Understanding the spread of the virus requires looking at those specific geographic circumstances of where people have to be. Social isolation is a key tactic in slowing the spread of the disease but only some people can easily do this. Essential workers frequently can’t separate, even if their employers are willing and able to adapt workplaces and provide safety gear in time. The rate of infections in long term care facilities and nursing homes is high because of the proximity of patients and care givers, and the frequent necessity on the part of poorly paid and part time staff to move between facilities, spreading the virus inadvertently from one to another.
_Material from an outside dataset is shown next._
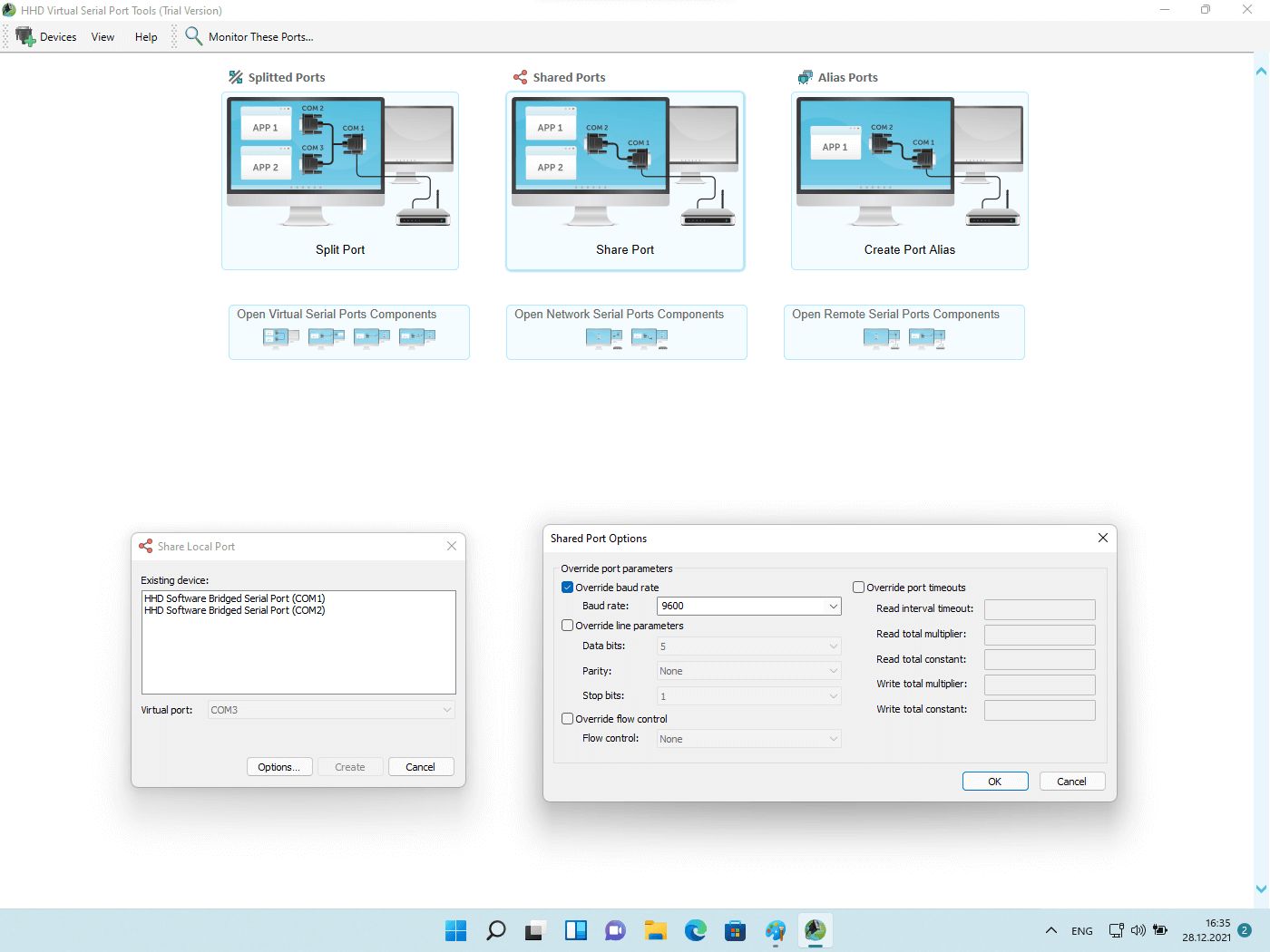
Task: Enable Override port timeouts
Action: pos(858,587)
This part of the pandemic has revealed numerous weaknesses in the public health systems of supposedly rich societies suffering the consequences of decades of under investment in health care provision and pandemic preparation. (https://newleftreview.org/issues/II122/articles/mike-davis-in-a-plague-year?fbclid=IwAR0v-sruP-VNJe0hiMKRInGatcGQQoZOvXvOh6emQqKI8MN6-9P1gwtL2tk)
For many white-collar workers, able to work from home because they have a home where they can do social distancing, staying away from other people is an option. For those who have other accommodation arrangements, this isn’t possible. One of the big worries in Singapore, where careful contact tracing and isolation initially worked to contain the pandemic, is the danger of hotspots of the virus causing disease spread in the dormitory accommodation that houses many of the workers that keep key parts of the city functioning. If you sleep in the same room with many others, and share kitchen and bathroom facilities, then social isolation is not an option and virus spread is easy. The Iranians at least understood this point early and furloughed numerous prisoners to try to slow disease spread where they were powerless to prevent it. This point about cramped quarters was clearly evident in the early outbreaks on board various cruise ships, and more recently in the high profile situation aboard the USS Theodore Roosevelt, the American aircraft carrier where scrambled attempts were made to quarantine the crew in Guam, apparently only after the captain went public asking for help. If you don’t have a home at all, then desperate measures may be called for, as the homeless folks in Vancouver, who have taken over a school in an attempt to survive, have made clear. (https://www.cbc.ca/news/canada/british-columbia/homeless-activists-occupy-vancouver-school-covid-1.5537589)
What is as yet unknown is how the pandemic will play out in the large slums in African and Asian cities. Here, social isolation is impossible for the millions of people who live in close proximity in circumstances where health facilities are minimal. Will the disease move rapidly through these places leaving relatively few deaths due to the largely youthful populations there? Or will the other health difficulties combined with malnutrition in poverty-stricken areas lead to a high death toll? (https://jacobinmag.com/2020/04/coronavirus-africa-spread-pandemic-health) We are about to find out. But interpreting the meaning of those scary red circles on maps showing the disease spread requires thinking through what the specific circumstances are in each place represented by each of the big dots. The virus doesn’t discriminate, but the places in which it appears dramatically shape the chances for survival among those who fall ill.